A team of researchers from the University of California at San Diego have found that thermal imaging cameras can be used to steal PIN numbers when people make a cash withdrawal from an ATM. Residual heat from a person’s finger when it touches the keypad to punch in their PIN can be viewed with an infrared camera to give away your combination without anyone having to actually see your finger on the button.
For criminals, thermal imaging has some advantages. Whether or not the user visually blocks the keypad while they type their number will make no difference, and PIN harvesting can still be automated to provide crooks with a leg up. Researchers Keaton Mowery, Sarah Meiklejohn and Stefan Savage of UCSD studied 21 volunteers punching in 27 randomly selected PIN numbers on plastic and brushed metal keys. The study showed that plastic PIN pads retain the heat signature from the finger the longest showing which numbers and which order they were pressed.

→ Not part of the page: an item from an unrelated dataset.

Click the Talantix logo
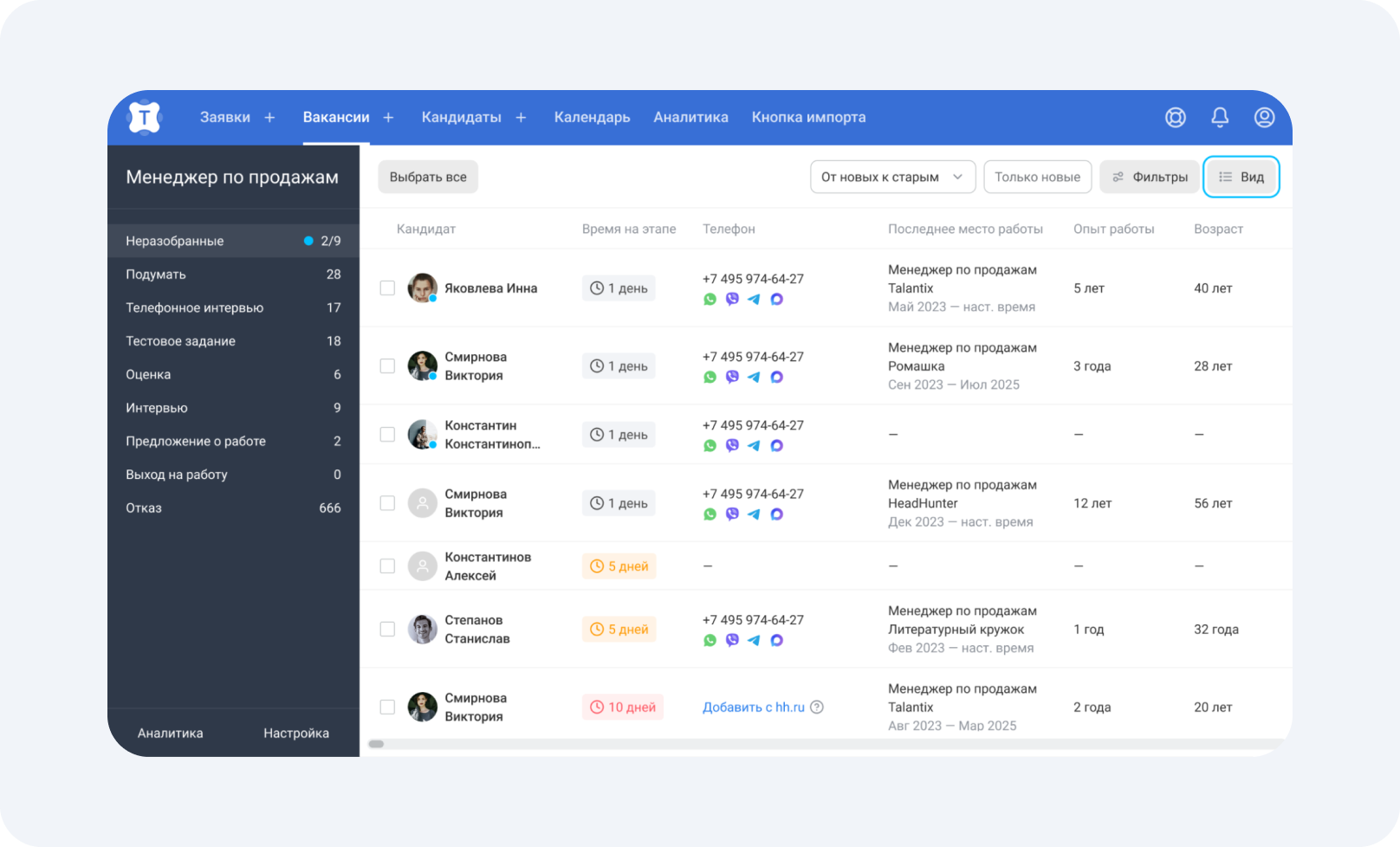This screenshot has height=847, width=1400. point(145,117)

According to the researchers, how hard a person presses the buttons and their body temperature do affect the results. The metal PIN pads surprisingly didn’t hold the heat long enough to show what keys were pressed. However, on the plastic PIN pad the researchers’ software was able to determine the PIN number 80% of the time within 10 seconds. After 45 seconds, the success rate was still high at 60%.
So far, the researchers say thermal imaging hasn’t become widely adopted by criminals for PIN theft, particularly because this type of camera is expensive. However, it is possible that this threat could become more serious in the future.